わたしたちABCの取り組み

情報格差の解消

2025年09月
社会・地域への貢献

放送を通じた情報格差の解消に向けて、朝日放送グループでは、放送の形やメディアの特性を活かしながら、多様な視聴者・リスナーに情報を届ける取り組みを進めています。

朝日放送テレビ(ABCテレビ)では、様々な視聴者が情報へアクセスでき、テレビ番組を楽しめることをめざし、字幕放送、解説放送、手話放送といったユニバーサル放送の充実に努めています。
なかでも、より多くの方に番組を楽しんでいただけるように、字幕放送の拡充に力を入れています。
ここでは、字幕放送に関する取り組みの一部をご紹介します。

字幕放送とは

出演者のトークやセリフ、ナレーションを文字や記号にして、画面にわかりやすく表示して放送しています。
テレビリモコンの「字幕」のボタンを押すことで、利用することができます。

聴覚に障がいのある方々をはじめとした多様な背景をもつ視聴者に対して、放送内容を正確に伝える手段として重要な役割を果たしています。

ABCテレビ 字幕放送スケジュール

ABCテレビの字幕放送

AI生字幕生成システムの活用

ABCテレビでは1995年に字幕放送を開始し、デジタルコンテンツや字幕制作を担うグループ会社のデジアサと連携しながら字幕付与番組数を徐々に拡大してきました。
現在は、午前7時から深夜0時までのバラエティやドラマ、アニメなど、字幕対応が可能な番組にはすべて字幕を付与しています。

2008年からはニュースやスポーツ中継といった生放送番組にも、リアルタイムで字幕を付与し、その番組数の拡充を図ってきました。
2023年には、AI技術を活用した音声認識による生字幕システムを導入し、少人数の体制でも大規模災害や緊急時、スポーツ中継といった場面で迅速な対応が可能となりました。
たとえば、2024年の能登半島地震の緊急報道番組での迅速な災害に関する情報提供やなどで活用されています。

「M-1グランプリ」での生字幕

生放送での字幕は、放送を確認してから文字起こしを行い、画面に表示するため、どうしても遅延が発生してしまいます。
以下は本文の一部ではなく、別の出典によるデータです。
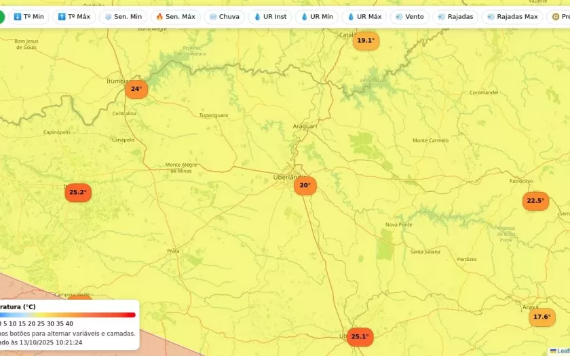Open the 20° marker at Uberlândia
Screen dimensions: 570x356
pos(305,185)
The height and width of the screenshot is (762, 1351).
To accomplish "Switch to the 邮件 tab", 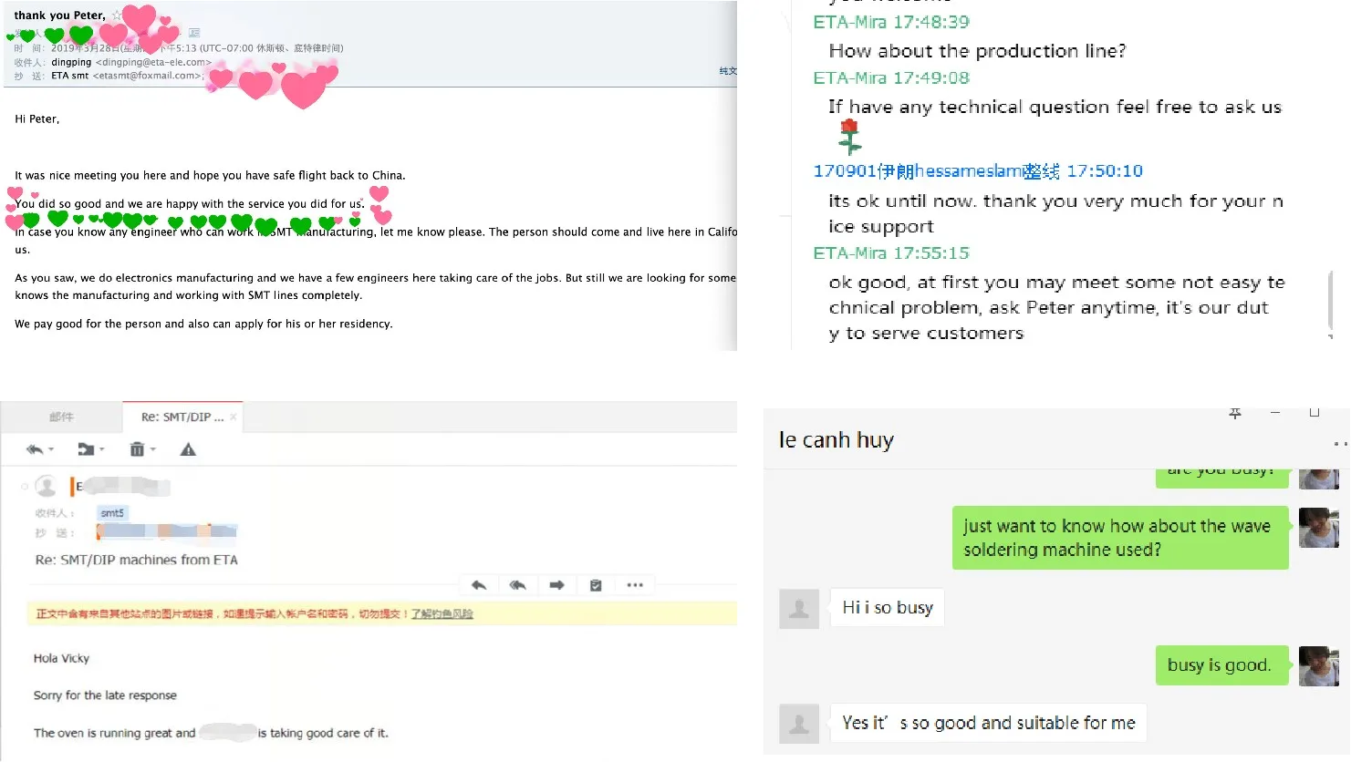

中でも漫才は、掛け合いのスピードが速く、生放送で視認可能な状態で字幕をお届けすることが困難でした。しかし、漫才の字幕がオチにたどり着かないままCMに入ってしまっては面白さがまったく伝わりません。
「M-1グランプリ」では、技術面・システム面での改善を重ね、2023年より敗者復活戦から決勝戦まで合計7時間超の生放送での生字幕の付与に取り組んでいます。今後も、より多くの方に楽しんでいただけるよう字幕精度の改善に向けた検証を続けてまいります。

ユニバーサル放送(字幕放送)の充実に向けて

字幕放送の体制を確立するとともに今後は、リアルタイム字幕の精度向上や新たな技術の活用を通じて、視聴者が情報へアクセスできる環境の維持・強化に努めていきます。

NHKと日本民間放送連盟が開催している視聴覚障害者等向け放送に関する意見交換会に参加し、障害者団体との情報交換の成果を制作現場にフィードバックすることで、より視聴者ニーズに応じた番組づくりに活かしています。

また2024年には、在阪テレビ局や字幕制作会社などで構成される関西ユニバーサル放送推進協議会を発足させ、業界全体でユニバーサルサービスの充実に努めています。

朝日放送グループでは、マテリアリティに紐付く目標として「放送分野における情報アクセシビリティの拡充」を掲げ、KPIを設定し、毎年の達成状況※を把握しています。

目標と実績

目標 2024年度実績
字幕放送 対象の放送番組のすべてに字幕付与 100%
解説放送 2027年度までに対象の放送番組の15%以上に解説付与 21.4%
手話放送 2027年度までに1週間当たり平均15分以上に手話付与 12分

※ABCテレビにおける字幕放送、解説放送、手話放送の各時間数は、総務省「放送分野における情報アクセシビリティに関する指針」に基づいて算出しています。